## Passage to read
================================
COPYRIGHT
Record Labels, Internet, Music Publishers, Artists

The Federal Court of Canada has dismissed the Canadian Recording Industry Association’s (CRIA) motion to compel several Internet Service Providers (ISPs) to disclose the names of customers who traded music on the Internet. In dismissing CRIA’s motion, the Court came to three key conclusions:
(1) The CRIA did not make out a prima facie case of copyright infringement;
(2) The CRIA did not establish that the ISPs are the only practical source for the identity of the P2P file swapper; and
(3) CRIA did not establish that the public interest for disclosure outweighs the privacy interests of the ISP customers.
With respect to copyright, Mr Justice Konrad von Finckenstein stated that copying a song for personal use does not amount to infringement. Individuals in Canada are free to copy music from CDs or tapes or download tunes from the Internet and save them on their own computers. This is provided for in Canadian Law where a levy system operates on some hardware, blank tapes and CDRs. The Court went further and held that copying files and saving them in shared directories on a peer-to-peer (P2P) network (such as Kazaa) is not copyright infringement. Referring to the recent Supreme Court decision of CCH Canada Ltd. v. Law Society of Canada, 2004 SCC 13, the court said it “cannot see a real difference between a library that places a photocopy machine in a room full of copyrighted material and a computer user that places a personal copy on a shared directory linked to a P2P service. ” The Court concluded that the mere placement of personal copies of music files in a shared directory which can be accessed via a P2P service does not amount to distribution. There must be a positive act by the owner of the shared directory, such as sending out the copies or advertising that they are available for copying. On the privacy front, the court said it must balance privacy rights against the rights of other individuals and the public interest. Privacy laws cannot be used to protect a person from the application of either civil or criminal liability. Although the Court agreed that CRIA has a legitimate interest and is entitled to protect against infringement, it ruled that the privacy concerns outweighed the public interest concerns in favour of disclosure.
================================
## Stored data
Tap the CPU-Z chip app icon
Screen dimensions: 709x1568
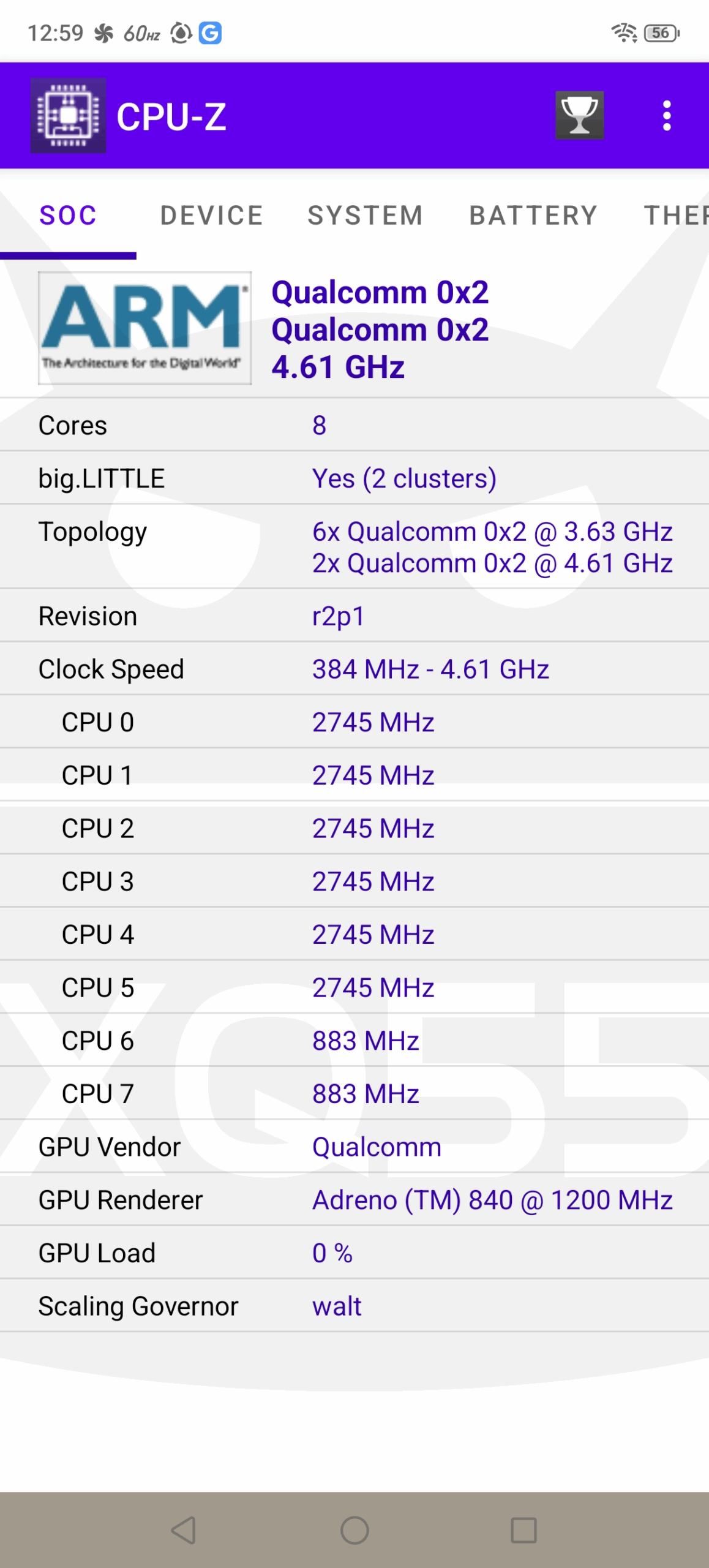click(68, 116)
================================
## Complete the following
(a) Using the article on the CRIA ruling, answer these:
(i) Which court dismissed the CRIA's motion?
(ii) Which peer-to-peer network is named as an example?
(iii) What kind of act by the owner of a shared directory is needed for distribution?
(b) From the article on the CRIA ruling, copy out everything from "The Federal Court" down to "the ISP customers.".

## Solutions to the tasks
(a)
(i) The Federal Court of Canada.
(ii) Kazaa.
(iii) A positive act, such as sending out the copies or advertising that they are available for copying.

(b)
The Federal Court of Canada has dismissed the Canadian Recording Industry Association’s (CRIA) motion to compel several Internet Service Providers (ISPs) to disclose the names of customers who traded music on the Internet. In dismissing CRIA’s motion, the Court came to three key conclusions:
(1) The CRIA did not make out a prima facie case of copyright infringement;
(2) The CRIA did not establish that the ISPs are the only practical source for the identity of the P2P file swapper; and
(3) CRIA did not establish that the public interest for disclosure outweighs the privacy interests of the ISP customers.